First, there is increasing pressure on local, state, and federal officials to be more transparent, and in particular to release more of the data collected by different public agencies. Consequently, those agencies have begun digitizing more of the documents they produce and the data they collect. This sometimes results in agencies posting relevant data on their websites, which gives journalists a fountain of source material they can use for a potential story.
Second, personal computers have become incredibly powerful and are now ubiquitous in newsrooms. This means that a journalist working on a typical laptop can crunch large amounts of data and look for interesting phenomena, which is something that required specialized hardware not long ago. Similarly, citizens have access to powerful computers themselves, from their own laptops to the phones in their pockets — which are now capable of rendering highly appealing and interactive data visualizations. Audiences love data visualizations for its aesthetic potential and interactivity, which has created substantial demand for data journalism.
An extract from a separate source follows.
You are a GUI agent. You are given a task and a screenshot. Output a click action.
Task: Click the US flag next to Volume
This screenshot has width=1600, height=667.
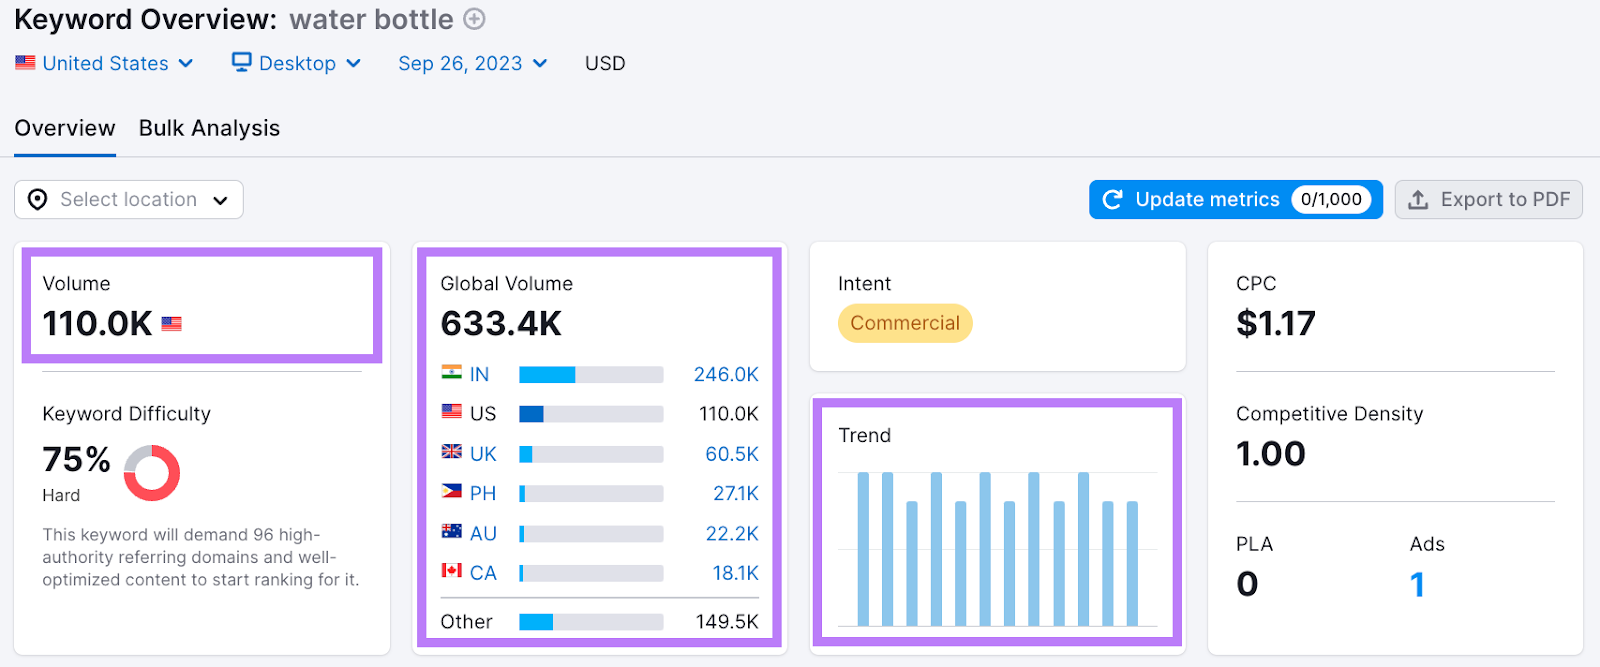[172, 324]
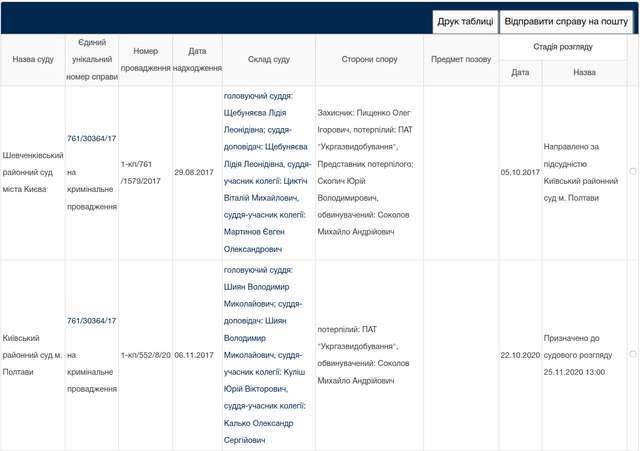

Third, individuals with technical aptitude and statistical know-how have found more of a home in newsrooms. They are now seen as having the ability to be journalists in their own right, rather than simple technical support for ‘real’ journalists. As such, it is now more common to see well-resourced journalistic outlets have dedicated data journalism teams that include members with backgrounds in information technology, user-centered design, and computer science. Moreover, the software for collecting, analyzing, and visualizing data have been simplified and made more accessible. Consequently, journalists who lack a background in statistics or computer programming now have a much easier time producing data journalism than in the past.
Although I’ve been using the term ‘data journalism’ throughout this chapter, please keep in mind that this book is titled Data-Driven Storytelling. This emphasizes the role of stories, which help give life to data and get people to care about them. Throughout this book, you will be challenged to do more than just put words to numbers. Your goal will be to tell a compelling story through them.